• The exercise: Rewrite the records from the line with "1080x1058 pixels. At" to the line with "[x=434, y=734]", swapping "icon" for "symbol" and keeping everything else the same.
┄┄┄┄┄┄┄┄┄┄┄┄┄┄┄┄┄┄┄┄
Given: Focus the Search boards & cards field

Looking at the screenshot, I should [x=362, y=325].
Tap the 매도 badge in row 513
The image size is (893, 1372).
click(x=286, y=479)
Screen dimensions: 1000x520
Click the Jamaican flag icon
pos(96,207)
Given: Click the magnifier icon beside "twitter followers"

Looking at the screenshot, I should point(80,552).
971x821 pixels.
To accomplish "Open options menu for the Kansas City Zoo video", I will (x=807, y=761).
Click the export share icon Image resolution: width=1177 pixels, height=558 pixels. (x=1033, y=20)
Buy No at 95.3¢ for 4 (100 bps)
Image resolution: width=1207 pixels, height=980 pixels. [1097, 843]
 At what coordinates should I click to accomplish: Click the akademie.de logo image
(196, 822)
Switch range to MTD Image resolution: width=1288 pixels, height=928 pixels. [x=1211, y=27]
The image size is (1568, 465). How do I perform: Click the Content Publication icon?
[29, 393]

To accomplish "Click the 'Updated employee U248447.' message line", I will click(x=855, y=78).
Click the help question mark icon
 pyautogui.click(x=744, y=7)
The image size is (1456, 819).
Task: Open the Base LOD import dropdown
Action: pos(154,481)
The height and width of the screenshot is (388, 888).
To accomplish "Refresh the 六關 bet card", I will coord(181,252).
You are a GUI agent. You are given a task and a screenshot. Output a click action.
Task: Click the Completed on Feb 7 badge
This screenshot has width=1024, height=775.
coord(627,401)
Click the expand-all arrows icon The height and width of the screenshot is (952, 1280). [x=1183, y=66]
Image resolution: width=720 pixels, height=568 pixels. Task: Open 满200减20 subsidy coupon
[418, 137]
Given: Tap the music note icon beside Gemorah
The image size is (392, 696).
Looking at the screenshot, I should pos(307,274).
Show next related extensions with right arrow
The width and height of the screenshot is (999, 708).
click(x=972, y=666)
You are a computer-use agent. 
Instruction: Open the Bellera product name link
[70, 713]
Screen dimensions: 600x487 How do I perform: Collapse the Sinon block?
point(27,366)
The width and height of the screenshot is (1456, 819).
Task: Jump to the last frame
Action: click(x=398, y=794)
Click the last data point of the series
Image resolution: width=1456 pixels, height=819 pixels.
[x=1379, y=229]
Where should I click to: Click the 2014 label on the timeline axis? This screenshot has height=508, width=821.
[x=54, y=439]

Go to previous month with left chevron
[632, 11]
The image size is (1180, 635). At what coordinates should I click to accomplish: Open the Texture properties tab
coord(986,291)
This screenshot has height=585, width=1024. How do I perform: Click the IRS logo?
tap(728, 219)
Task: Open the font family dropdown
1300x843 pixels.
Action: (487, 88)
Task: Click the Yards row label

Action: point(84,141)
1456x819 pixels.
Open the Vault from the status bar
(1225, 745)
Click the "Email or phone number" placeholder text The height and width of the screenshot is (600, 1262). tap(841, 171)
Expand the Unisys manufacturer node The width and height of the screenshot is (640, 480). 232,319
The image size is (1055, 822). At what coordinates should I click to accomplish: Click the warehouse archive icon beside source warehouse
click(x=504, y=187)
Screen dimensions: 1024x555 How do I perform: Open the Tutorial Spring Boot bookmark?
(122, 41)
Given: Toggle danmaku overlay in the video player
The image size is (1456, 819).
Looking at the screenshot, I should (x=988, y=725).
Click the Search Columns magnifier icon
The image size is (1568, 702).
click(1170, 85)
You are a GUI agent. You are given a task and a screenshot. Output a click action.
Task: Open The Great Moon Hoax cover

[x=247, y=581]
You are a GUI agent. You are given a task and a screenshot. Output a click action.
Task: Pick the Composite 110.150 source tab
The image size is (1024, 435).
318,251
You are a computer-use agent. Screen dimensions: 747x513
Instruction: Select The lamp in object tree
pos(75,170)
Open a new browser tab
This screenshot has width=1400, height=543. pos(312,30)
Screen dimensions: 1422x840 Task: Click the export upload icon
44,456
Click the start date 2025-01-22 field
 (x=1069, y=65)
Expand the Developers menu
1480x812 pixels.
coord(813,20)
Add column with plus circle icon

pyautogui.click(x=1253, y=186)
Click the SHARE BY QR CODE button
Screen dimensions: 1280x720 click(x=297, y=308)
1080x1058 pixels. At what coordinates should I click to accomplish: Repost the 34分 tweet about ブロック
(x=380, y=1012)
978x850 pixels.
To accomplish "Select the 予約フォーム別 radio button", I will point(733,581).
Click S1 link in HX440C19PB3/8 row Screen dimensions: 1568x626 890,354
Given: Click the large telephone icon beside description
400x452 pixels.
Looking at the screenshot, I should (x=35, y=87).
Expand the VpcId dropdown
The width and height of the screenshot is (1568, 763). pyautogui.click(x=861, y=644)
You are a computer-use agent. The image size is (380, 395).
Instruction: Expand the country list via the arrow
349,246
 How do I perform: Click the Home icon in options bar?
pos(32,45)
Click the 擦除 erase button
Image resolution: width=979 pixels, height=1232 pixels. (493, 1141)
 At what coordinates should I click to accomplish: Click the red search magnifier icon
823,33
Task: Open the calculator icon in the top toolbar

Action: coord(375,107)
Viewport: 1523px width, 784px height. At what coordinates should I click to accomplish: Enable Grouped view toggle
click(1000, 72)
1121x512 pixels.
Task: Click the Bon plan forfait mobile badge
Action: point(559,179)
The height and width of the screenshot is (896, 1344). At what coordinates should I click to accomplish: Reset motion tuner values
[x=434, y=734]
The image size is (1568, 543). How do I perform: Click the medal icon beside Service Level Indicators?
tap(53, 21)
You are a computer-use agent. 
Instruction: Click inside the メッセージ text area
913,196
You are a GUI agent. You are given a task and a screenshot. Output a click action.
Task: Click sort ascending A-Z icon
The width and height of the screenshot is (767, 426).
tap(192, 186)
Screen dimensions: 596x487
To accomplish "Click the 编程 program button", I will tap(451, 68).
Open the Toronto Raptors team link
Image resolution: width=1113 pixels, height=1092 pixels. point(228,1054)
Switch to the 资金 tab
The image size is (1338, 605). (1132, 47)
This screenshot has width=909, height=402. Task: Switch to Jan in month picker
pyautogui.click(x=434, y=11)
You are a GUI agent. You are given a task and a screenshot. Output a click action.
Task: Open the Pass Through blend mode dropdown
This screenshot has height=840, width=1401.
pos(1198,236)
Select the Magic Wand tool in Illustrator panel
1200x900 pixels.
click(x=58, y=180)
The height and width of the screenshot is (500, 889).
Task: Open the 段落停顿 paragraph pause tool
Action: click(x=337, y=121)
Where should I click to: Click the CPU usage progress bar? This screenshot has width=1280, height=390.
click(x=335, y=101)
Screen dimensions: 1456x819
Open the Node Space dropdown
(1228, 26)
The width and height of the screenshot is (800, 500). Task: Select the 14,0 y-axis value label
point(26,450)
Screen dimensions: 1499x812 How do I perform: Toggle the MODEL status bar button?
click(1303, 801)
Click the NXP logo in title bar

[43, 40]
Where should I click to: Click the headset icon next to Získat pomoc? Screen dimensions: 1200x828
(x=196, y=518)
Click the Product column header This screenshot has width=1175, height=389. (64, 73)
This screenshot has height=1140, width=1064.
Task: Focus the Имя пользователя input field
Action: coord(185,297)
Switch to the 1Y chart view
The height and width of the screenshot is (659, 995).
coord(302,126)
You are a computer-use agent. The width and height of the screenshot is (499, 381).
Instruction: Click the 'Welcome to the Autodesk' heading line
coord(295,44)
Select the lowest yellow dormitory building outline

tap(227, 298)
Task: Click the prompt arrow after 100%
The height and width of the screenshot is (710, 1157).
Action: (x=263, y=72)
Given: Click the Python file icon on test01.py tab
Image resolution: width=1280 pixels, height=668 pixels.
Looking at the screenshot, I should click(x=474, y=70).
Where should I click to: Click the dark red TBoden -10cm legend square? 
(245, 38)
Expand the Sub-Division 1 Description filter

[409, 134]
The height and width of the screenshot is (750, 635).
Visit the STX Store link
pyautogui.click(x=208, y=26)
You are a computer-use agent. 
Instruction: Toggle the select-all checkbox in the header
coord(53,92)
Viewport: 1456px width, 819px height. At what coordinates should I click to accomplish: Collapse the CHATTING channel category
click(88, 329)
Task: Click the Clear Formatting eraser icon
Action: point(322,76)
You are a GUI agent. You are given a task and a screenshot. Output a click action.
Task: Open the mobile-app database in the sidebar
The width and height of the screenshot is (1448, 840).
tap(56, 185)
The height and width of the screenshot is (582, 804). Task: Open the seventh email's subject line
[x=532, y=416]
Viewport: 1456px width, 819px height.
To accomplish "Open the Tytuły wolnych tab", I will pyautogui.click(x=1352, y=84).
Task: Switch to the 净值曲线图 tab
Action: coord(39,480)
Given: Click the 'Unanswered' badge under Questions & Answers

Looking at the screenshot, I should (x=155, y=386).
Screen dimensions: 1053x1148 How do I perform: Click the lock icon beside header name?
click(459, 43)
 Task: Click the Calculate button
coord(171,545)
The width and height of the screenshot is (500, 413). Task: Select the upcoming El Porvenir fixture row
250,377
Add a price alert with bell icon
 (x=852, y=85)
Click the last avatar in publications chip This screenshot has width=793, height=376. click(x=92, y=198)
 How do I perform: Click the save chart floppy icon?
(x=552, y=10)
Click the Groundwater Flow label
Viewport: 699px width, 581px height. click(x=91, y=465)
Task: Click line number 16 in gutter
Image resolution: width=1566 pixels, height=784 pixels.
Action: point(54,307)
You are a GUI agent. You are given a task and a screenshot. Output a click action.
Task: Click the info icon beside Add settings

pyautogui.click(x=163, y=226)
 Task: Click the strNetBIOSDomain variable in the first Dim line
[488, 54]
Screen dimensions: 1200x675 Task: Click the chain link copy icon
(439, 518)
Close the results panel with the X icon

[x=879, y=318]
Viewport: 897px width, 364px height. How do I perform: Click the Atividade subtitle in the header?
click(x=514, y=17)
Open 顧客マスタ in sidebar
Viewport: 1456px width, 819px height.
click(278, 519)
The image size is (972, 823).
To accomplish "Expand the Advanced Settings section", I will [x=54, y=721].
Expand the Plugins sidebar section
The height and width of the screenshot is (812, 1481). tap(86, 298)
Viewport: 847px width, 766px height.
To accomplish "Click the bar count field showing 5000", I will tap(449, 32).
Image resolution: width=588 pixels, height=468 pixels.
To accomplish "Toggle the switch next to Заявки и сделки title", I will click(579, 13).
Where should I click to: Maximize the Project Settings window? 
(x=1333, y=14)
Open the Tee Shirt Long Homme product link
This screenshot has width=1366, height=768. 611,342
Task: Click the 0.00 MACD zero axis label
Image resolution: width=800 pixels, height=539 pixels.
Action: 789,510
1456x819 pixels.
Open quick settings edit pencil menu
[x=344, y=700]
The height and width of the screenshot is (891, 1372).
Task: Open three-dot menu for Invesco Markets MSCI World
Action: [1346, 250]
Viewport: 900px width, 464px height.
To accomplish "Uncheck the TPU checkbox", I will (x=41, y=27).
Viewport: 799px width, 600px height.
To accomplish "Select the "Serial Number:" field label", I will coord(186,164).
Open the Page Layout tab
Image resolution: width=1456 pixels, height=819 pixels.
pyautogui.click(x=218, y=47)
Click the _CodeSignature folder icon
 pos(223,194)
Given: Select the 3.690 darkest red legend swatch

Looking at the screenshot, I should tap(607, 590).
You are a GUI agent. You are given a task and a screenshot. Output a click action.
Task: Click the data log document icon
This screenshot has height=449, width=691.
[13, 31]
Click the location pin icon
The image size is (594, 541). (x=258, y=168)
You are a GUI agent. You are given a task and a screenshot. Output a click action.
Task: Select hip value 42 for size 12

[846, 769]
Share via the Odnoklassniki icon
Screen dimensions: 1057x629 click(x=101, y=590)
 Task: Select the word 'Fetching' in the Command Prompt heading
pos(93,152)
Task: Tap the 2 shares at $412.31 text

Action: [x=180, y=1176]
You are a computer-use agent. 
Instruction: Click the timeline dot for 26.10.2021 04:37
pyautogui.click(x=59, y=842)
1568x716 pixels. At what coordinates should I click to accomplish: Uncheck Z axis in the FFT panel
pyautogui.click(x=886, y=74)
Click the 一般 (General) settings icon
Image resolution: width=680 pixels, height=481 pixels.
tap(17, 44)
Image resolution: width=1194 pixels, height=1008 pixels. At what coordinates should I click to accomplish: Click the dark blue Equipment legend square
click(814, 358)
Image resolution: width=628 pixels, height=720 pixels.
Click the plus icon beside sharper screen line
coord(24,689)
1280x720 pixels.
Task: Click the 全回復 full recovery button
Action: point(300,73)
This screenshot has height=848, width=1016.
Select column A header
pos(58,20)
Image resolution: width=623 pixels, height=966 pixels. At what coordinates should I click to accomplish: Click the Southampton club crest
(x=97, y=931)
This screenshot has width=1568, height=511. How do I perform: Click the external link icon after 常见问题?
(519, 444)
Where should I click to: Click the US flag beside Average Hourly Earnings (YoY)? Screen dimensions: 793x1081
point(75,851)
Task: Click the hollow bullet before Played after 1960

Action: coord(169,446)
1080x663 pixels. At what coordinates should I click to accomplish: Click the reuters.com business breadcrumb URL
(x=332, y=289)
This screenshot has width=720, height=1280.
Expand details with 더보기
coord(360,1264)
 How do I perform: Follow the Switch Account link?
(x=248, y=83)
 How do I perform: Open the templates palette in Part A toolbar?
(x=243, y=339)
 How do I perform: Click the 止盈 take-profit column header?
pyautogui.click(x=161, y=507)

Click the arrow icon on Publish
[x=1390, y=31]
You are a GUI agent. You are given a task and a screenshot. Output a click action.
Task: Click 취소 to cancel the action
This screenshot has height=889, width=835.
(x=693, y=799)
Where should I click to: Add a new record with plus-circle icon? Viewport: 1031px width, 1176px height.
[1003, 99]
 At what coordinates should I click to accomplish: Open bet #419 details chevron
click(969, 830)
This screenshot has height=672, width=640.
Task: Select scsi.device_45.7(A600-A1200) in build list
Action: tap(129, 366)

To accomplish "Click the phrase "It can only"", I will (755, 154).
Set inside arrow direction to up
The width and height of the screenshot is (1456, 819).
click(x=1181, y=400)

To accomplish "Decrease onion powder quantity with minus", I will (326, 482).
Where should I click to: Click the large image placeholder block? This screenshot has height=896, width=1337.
┄┄┄┄┄┄┄┄┄┄┄┄┄┄┄┄┄┄┄┄
• Exercise output:
1080x1058 pixels. At what coordinates should I click to accomplish: Repost the 34分 tweet about ブロック
(x=380, y=1012)
978x850 pixels.
To accomplish "Select the 予約フォーム別 radio button", I will point(733,581).
Click S1 link in HX440C19PB3/8 row Screen dimensions: 1568x626 890,354
Given: Click the large telephone symbol beside description
400x452 pixels.
Looking at the screenshot, I should (x=35, y=87).
Expand the VpcId dropdown
The width and height of the screenshot is (1568, 763). pyautogui.click(x=861, y=644)
You are a computer-use agent. The image size is (380, 395).
Instruction: Expand the country list via the arrow
349,246
 How do I perform: Click the Home symbol in options bar?
pos(32,45)
Click the 擦除 erase button
Image resolution: width=979 pixels, height=1232 pixels. (493, 1141)
 At what coordinates should I click to accomplish: Click the red search magnifier symbol
823,33
Task: Open the calculator symbol in the top toolbar

Action: coord(375,107)
Viewport: 1523px width, 784px height. At what coordinates should I click to accomplish: Enable Grouped view toggle
click(1000, 72)
1121x512 pixels.
Task: Click the Bon plan forfait mobile badge
Action: point(559,179)
The height and width of the screenshot is (896, 1344). At what coordinates should I click to accomplish: Reset motion tuner values
[x=434, y=734]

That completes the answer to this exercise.